[PROVIDED RECORDS]

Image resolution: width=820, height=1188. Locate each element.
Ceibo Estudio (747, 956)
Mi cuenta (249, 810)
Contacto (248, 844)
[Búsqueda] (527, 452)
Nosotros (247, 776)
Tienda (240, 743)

[/PROVIDED RECORDS]

WHAT TO WORK ON:
An exact repetition of all the entries is required.

RESPONSE BOX:
Image resolution: width=820, height=1188. Locate each element.
Ceibo Estudio (747, 956)
Mi cuenta (249, 810)
Contacto (248, 844)
[Búsqueda] (527, 452)
Nosotros (247, 776)
Tienda (240, 743)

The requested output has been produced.